First, I will talk about how we can make use of noise, which is usually deemed as an undesirable thing, to estimate the conversion residue and increase the SNR of a SAR ADC. It is an interesting example of stochastic resonance, in which the presence of noise can lead to not SNR degradation but SNR enhancement. Second, I will talk about how we can perform data conversion below the Nyquist rate by exploiting the sparsity of the input signal. I will show two example compressive sensing ADCs and how the effective ADC conversion rate can be reduced by 4 times but without losing information. Third, I will show how we can prevent the seemingly inevitable kT/C noise in a Nyquist-rate pipelined ADC by using a continuous-time SAR based 1st-stage. This can substantially reduce the requirement on the ADC input capacitance, greatly reducing the ADC driver power and reference buffer power.

Bio:
Nan Sun is Associate Professor at the University of Texas at Austin.

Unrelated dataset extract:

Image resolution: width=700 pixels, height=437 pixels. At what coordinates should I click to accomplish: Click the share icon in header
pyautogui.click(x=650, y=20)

He received the B.S. degree from Tsinghua University in 2006, where he ranked top and graduated with the highest honor. He received the Ph.D.
degree from Harvard University in 2010. Dr. Sun received the NSF Career Award in 2013. He serves on the Technical Program Committee of the IEEE Custom Integrated Circuits Conference and the IEEE Asian Solid-State Circuit Conference. He is an Associate Editor of the IEEE Transactions on Circuits and Systems - I: Regular Papers, and a Guest Editor of the IEEE Journal of Solid-State Circuits. He also serves as IEEE Circuits- and-Systems Society Distinguished Lecturer from 2019 to 2020.